Cultural Integration

The adoption of ERP systems is closely related to cultural orientation of employees at different geographical sites. For example, while a purchase requisition requires multi-level approval in large organization India, the same is non-existent in European countries. Incorporation of multiple management controls possibly due to frequent financial fraud incidents in one location would be detested by users in countries where those events do not occur. Hence forcing a process that does not fit a culture might in fact back fire leading to ripples across the organization. Similarly when a larger firm acquires a smaller firm, it is important to get adequate involvement in the planning stage so that the processes decided at the headquarters are not force fitted in the smaller entities. Retirement of legacy systems and archival of past data especially in smaller entities of the organization needs appropriate planning. A strategic and involved approach from those geographically diverse entities is a must to get increased acceptance and even appreciation.

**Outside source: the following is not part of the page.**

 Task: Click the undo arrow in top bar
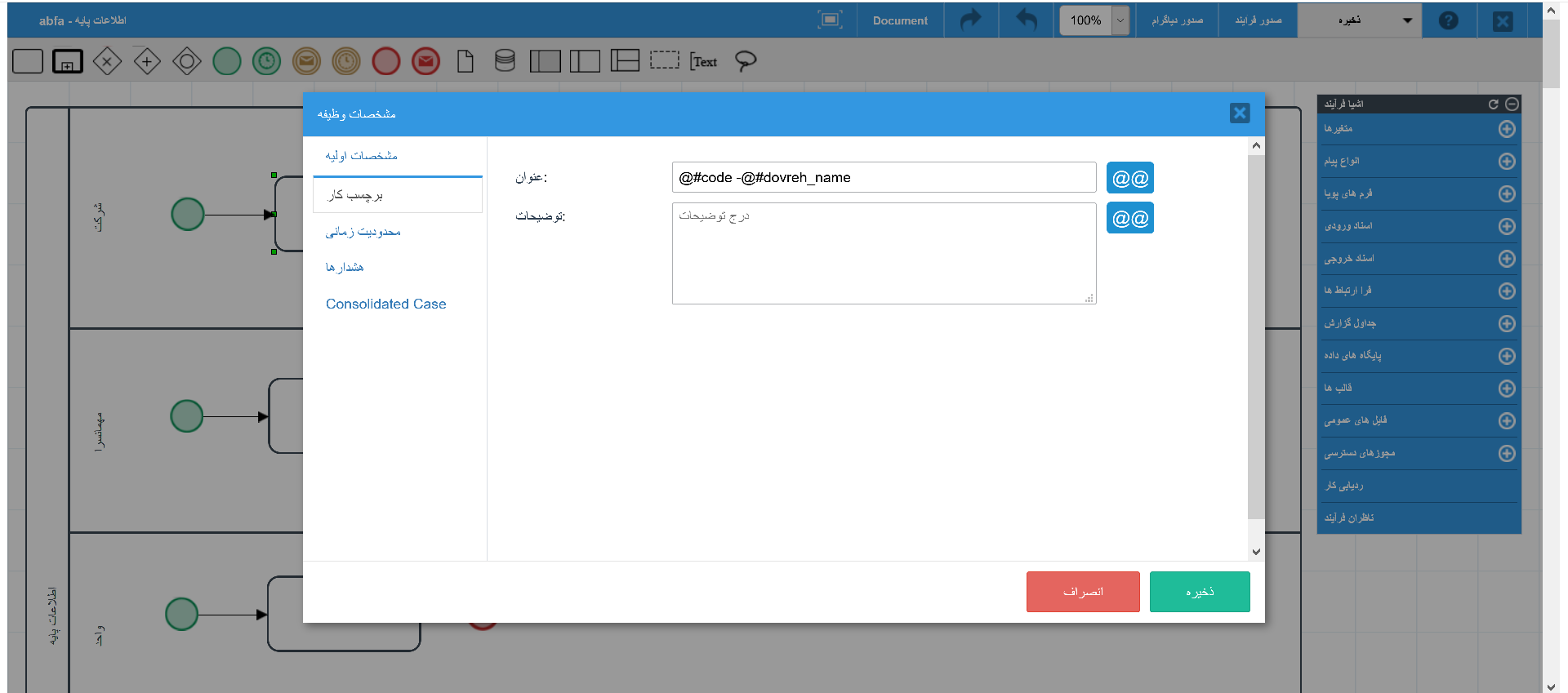[1026, 20]
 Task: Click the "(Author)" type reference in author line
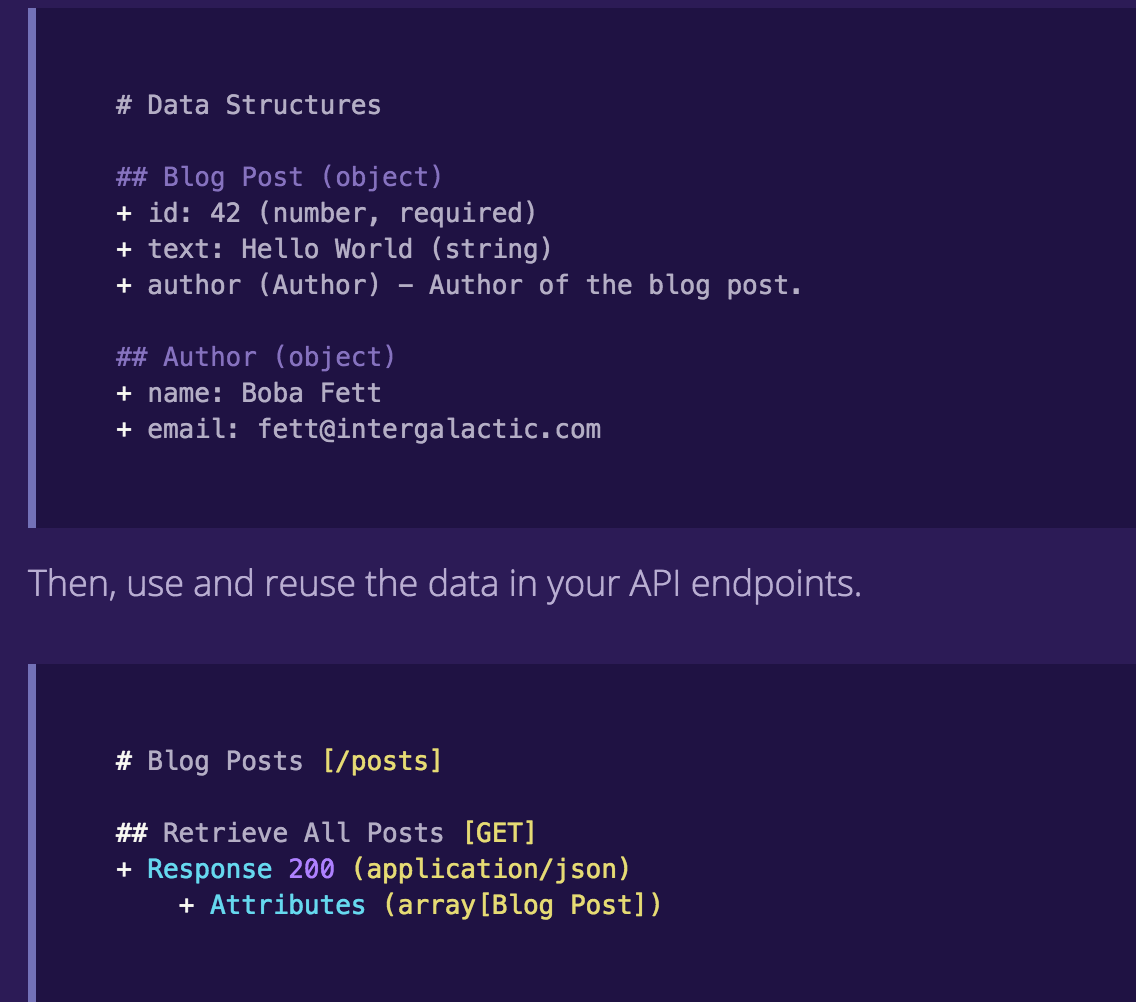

Implementing an ERP system in an IT firm also has its own challenges. It is difficult to convince an IT professional to stick to an industry best practice as they often argue that the ERP as a software can be easily customized to meet our specific requirements. What tends to get ignored in these arguments is the organization-wide suitability and maintainability of the customized software piece.

In most situations, due to cultural differences, there is a tendency to perceive employees in certain countries, especially in Europe and US, as being sophisticated. However that may not be the case and hence it is very important to administer user trainings after doing reality checks.

Change Management

The implementation and usage of ERP systems requires a comprehensive change management exercise. It has to be championed by the top management and implemented by the CIO, the IT team, and functional representatives with active involvement of the end-users for successful implementation.

The IT managers need to adhere to core organization processes, tweak them to country specifics considering the trade-offs involved, adhere to CIA of data as applicable, provide effective interfaces of ERP systems with outside agencies as appropriate, and be aware of the cultural differences. An ERP implementation can be successful if it is approached and implemented as a business initiative and not as a standalone IT project.